We are now ready to enroll the application. We use the sample pet-store app, the Java application, which exposes the REST API and uses the PostgreSQL database. The app communicates with the database using credentials stored in the following environmental variables:

  • DB_URL

When working with Conjur, the application fetches the username and password from the corresponding Conjur secrets: app/testapp/password and app/testapp/username. The URL depends on two other secrets: app/testapp/secret/host and app/testapp/secret/port. By default, the platform is set to postgres.

First, set up the Conjur policy for the application. The policy contains four variables for storing the above secrets:

- !policy
  id: app/testapp
  owner: !group kube_admin
    description: This policy contains the creds to access the DB creds in conjur

  - &variables
    - !variable secret/host
    - !variable secret/port
    - !variable secret/username
    - !variable secret/password

  - !layer layer

  - !permit
    resource: *variables
    privileges: [ read, execute ]
    roles: !layer layer

You can find the above policy in the companion code. Load it using the following command:

conjur policy load root root/policies/testapp-policy.yml

Then, add values for the four secrets using the following commands:

conjur variable values add app/testapp/secret/password "5b3e5f75cb3cdc725fe40318"
conjur variable values add app/testapp/secret/username "test_app"
conjur variable values add app/testapp/secret/host "testapp-db.testapp.svc.cluster.local"
conjur variable values add app/testapp/secret/port "5432"

Note that the database username and password must match the POSTGRES_USER and POSTGRES_PASSWORD environmental variables, which we use later during application deployment.

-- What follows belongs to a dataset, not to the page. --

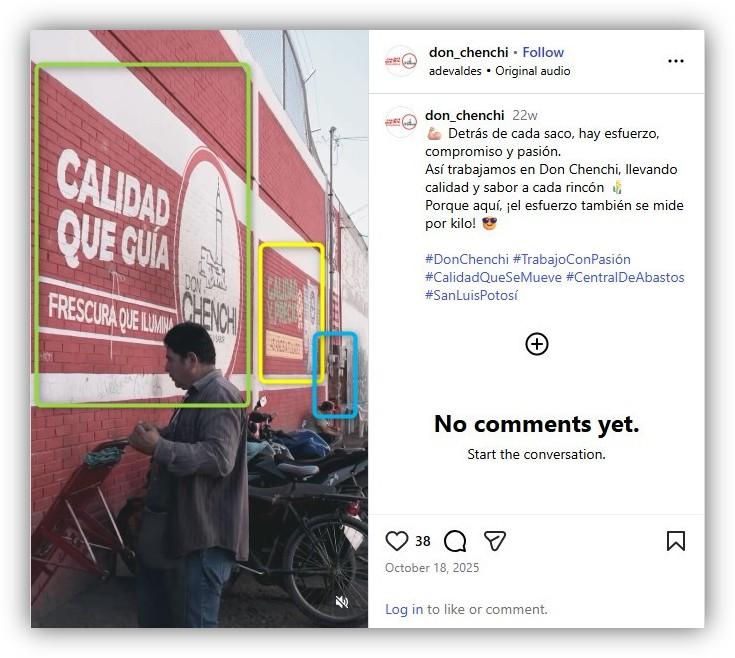
Task: Click the October 18, 2025 post date
Action: (432, 568)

Now add the application to the Conjur policy:

conjur policy load root root/policies/app-policy.yml

Then, grant the Conjur instance access to pods running in the K3s cluster:

kubectl create -f conjur/03_conjur-authenticator-role.yml

Last, store the Conjur SSL certificate in the Kubernetes ConfigMap:

kubectl -n testapp create configmap conjur-cert --from-file=ssl-certificate="conjur-default.pem"

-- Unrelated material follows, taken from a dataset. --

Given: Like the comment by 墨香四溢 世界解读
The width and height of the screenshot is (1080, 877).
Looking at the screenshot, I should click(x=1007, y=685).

The certificate is in conjur-default.pem during Conjur initialization. The authenticator pod uses this certificate for authentication by the Conjur server.

In the last step, configure the Secrets Provider for PostgreSQL:

kubectl -n testapp create configmap secretless-config --from-file=./secretless/secretless.yml

The Secrets Provider mounts this file to the Conjur authenticator pod’s volume.

Deploying the App and Fetching Secrets

Start by deploying the PostgreSQL database using the app/01_db.yml manifest file:

kubectl apply -f app/01_db.yml

The file deploys the database, and sets its credentials using environmental variables (see app/01_db.yml):

    value: 5b3e5f75cb3cdc725fe40318
  - name: POSTGRES_DB
    value: test_app
    value: test_app

Verify the pod is running:

kubectl -n testapp get pods

Then, deploy the pet-store application using app/02_pet-store.yml manifest:

kubectl apply -f app/02_pet-store.yml

The above command deploys two containers, one with the app, and the second one with Conjur authenticator. Verify that both are running:

kubectl -n testapp get pods

This means the application fetched the secrets from Conjur, and used them to connect to PostgreSQL. If so, obtain the application URL:

export URL=$(kubectl describe  service testapp-secure -n=testapp |grep Endpoints | awk '{print $2}' )

Add some data to the pet endpoint,

curl -d "{\"name\": \"my-pet\"}" -H "Content-Type: application/json" $URL/pet

Check to see if it is there:

curl $URL/pet/1

The command returns the JSON with pet info:

Deploying to the IoT and Edge Devices

All the steps presented above were cloud-native, meaning that we dealt with containerized workloads. The only platform-specific procedure was the installation of K3s. So, if you want to apply this to your device, just ensure you follow the appropriate tutorial for deploying K3s to your Linux distribution.


In summary, we learned how to deploy a K3s cluster and set up the Conjur server in the cluster. We configured the Conjur server to store sensitive database connection credentials, which our application automatically fetched to securely connect to the database. By doing so we avoid storing sensitive data in the source control system, which has become essential for modern IoT and intelligent edge app development.